REQUIRED WORK: Gather every line in the records below that contains the string "button". Copy each line in full.
— start of DATASET CONTENT —
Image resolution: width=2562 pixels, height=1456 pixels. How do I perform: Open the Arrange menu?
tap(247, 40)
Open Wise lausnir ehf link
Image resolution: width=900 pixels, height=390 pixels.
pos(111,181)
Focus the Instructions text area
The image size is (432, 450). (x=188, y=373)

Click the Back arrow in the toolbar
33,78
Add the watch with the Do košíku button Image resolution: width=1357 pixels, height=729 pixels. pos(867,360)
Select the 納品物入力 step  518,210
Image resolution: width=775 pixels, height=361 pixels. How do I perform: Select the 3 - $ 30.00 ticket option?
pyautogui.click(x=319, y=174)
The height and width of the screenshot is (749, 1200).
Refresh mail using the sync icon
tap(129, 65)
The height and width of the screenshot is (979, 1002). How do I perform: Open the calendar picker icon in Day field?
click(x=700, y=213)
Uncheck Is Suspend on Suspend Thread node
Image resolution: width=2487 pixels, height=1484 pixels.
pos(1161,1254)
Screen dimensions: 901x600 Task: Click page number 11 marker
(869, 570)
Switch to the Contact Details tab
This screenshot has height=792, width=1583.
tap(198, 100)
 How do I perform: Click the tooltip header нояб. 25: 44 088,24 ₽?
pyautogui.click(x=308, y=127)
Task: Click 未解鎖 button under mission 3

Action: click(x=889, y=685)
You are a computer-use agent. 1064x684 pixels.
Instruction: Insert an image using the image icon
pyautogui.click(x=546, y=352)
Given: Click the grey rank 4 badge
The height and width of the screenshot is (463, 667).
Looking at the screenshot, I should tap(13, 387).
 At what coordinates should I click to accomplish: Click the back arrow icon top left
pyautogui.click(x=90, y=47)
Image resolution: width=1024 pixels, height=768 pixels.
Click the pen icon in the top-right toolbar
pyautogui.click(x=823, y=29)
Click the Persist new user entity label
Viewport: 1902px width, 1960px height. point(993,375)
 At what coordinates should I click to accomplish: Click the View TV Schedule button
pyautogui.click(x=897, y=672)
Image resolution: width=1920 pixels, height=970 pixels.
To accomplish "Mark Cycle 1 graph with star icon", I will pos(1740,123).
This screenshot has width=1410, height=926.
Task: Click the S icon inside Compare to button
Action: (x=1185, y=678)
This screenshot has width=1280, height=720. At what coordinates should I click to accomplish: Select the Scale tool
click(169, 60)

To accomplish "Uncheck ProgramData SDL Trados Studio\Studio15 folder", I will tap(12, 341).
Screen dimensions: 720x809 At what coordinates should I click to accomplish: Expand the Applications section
— end of DATASET CONTENT —
RESPONSE FOR THIS EXERCISE:
Add the watch with the Do košíku button Image resolution: width=1357 pixels, height=729 pixels. pos(867,360)
Task: Click 未解鎖 button under mission 3
 At what coordinates should I click to accomplish: Click the View TV Schedule button
Task: Click the S icon inside Compare to button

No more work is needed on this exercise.